La chaleur qui s’installe, les pluies qui se raréfient… Ce que beaucoup perçoivent déjà, au fil des saisons, pourrait bien s’inscrire durablement dans le paysage climatique de la Guadeloupe.
Derrière ces ressentis, des données et des évolutions à l’oeuvre, mises en lumière sur le portail DRIAS, la plateforme nationale de référence pilotée par Météo-France. Des projections issues de modèles scientifiques, aujourd’hui mobilisées localement par l’Observatoire régional de l’énergie et du climat (OREC), porté par Synergîles, pour éclairer les choix à venir.
+2,7°C
D’ici 2100, les températures pourraient ainsi gagner près de +2,7 °C. Une hausse progressive, presque imperceptible à l’échelle d’une année, mais dont les effets s’installent dans le quotidien : des journées plus chaudes mais aussi plus fréquentes, avec une température dépassant les 33°C. Leur fréquence pourrait atteindre jusqu’à 85 à 100 jours par an selon les zones.
Autre constat inquiétant dans ce scénario climatique : des nuits où la fraîcheur peine à revenir, avec des températures supérieures à 25°C. Ces nouvelles conditions ne sont pas sans incidence sur la santé humaine. La chaleur éprouve les corps et provoque notamment une fatigue diffuse, persistante. Elles ont aussi des conséquences sur le rythme circadien des plantes et des animaux.
Moins de pluies et des épisodes de sécheresse plus marqués
Les projections dessinent également un climat plus sec, marqué par une baisse des précipitations et des épisodes de sécheresse appelés à s’intensifier. Les précipitations annuelles pourraient chuter d’environ 20 %, avec des baisses localisées atteignant jusqu’à 50 % .
Dans un territoire insulaire, déjà marqué par une crise autour de la gestion de l’eau, cette évolution interroge déjà.

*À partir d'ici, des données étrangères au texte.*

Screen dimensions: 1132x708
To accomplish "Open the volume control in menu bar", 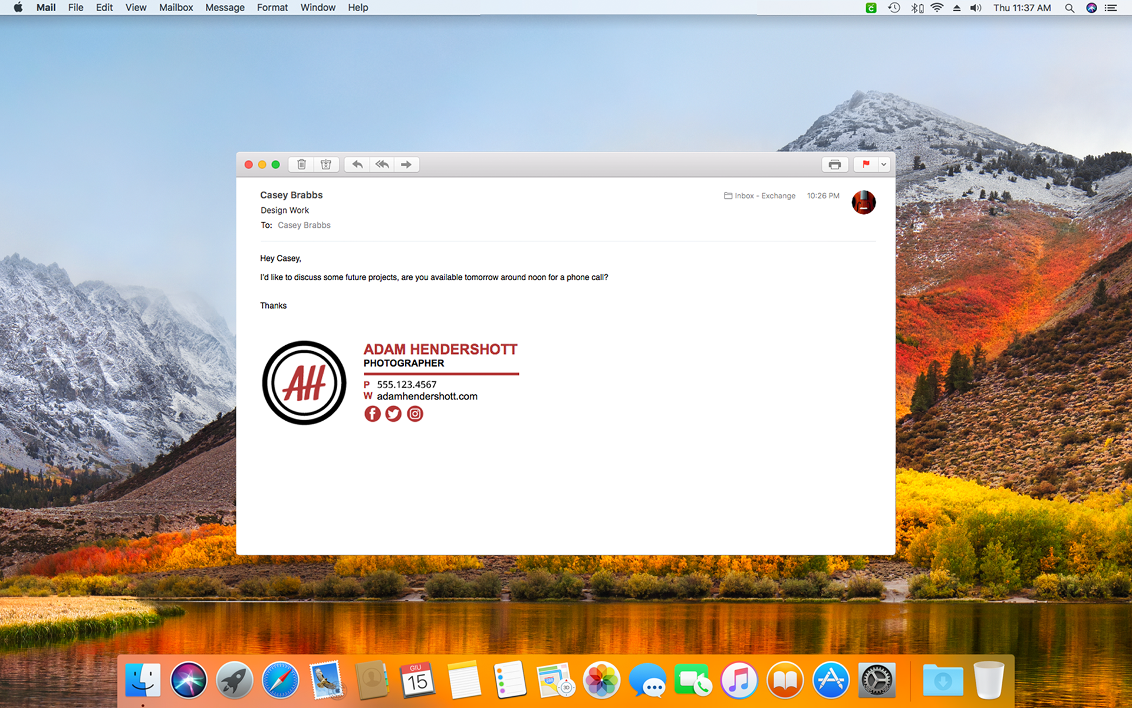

Ces évolutions s’inscrivent dans une dynamique régionale plus large : les territoires caribéens figurent parmi les zones particulièrement exposées au changement climatique, avec un réchauffement déjà supérieur à la moyenne mondiale . À mesure que les températures augmentent, les événements extrêmes ; vagues de chaleur, sécheresses, tempêtes, devraient devenir plus fréquents et plus intenses.
TRACC, boussole de la politique d’adaptation au changement climatique
Pour faire face à ces transformations, l’État a fixé une trajectoire de réchauffement de référence pour l’adaptation au changement climatique : la TRACC. Une ligne de projection, pensée comme un outil d’anticipation qui doit servir à toutes les actions d’adaptation menées en France.
Aux Antilles, elle se traduit par un réchauffement d’environ +1,4 °C dès 2030, +1,9 °C en 2050 et jusqu’à +2,7 °C à la fin du siècle.
Derrière ces chiffres, des réalités très concrètes pour les Guadeloupéens dans la manière de construire, de cultiver, de se protéger et de vivre, tout simplement.
Face à ces perspectives, les enjeux d’adaptation apparaissent donc majeurs. Gestion de l’eau, urbanisme, santé publique, agriculture, tous les secteurs seront confrontés à la nécessité de s’adapter à un climat plus chaud, plus sec et plus instable.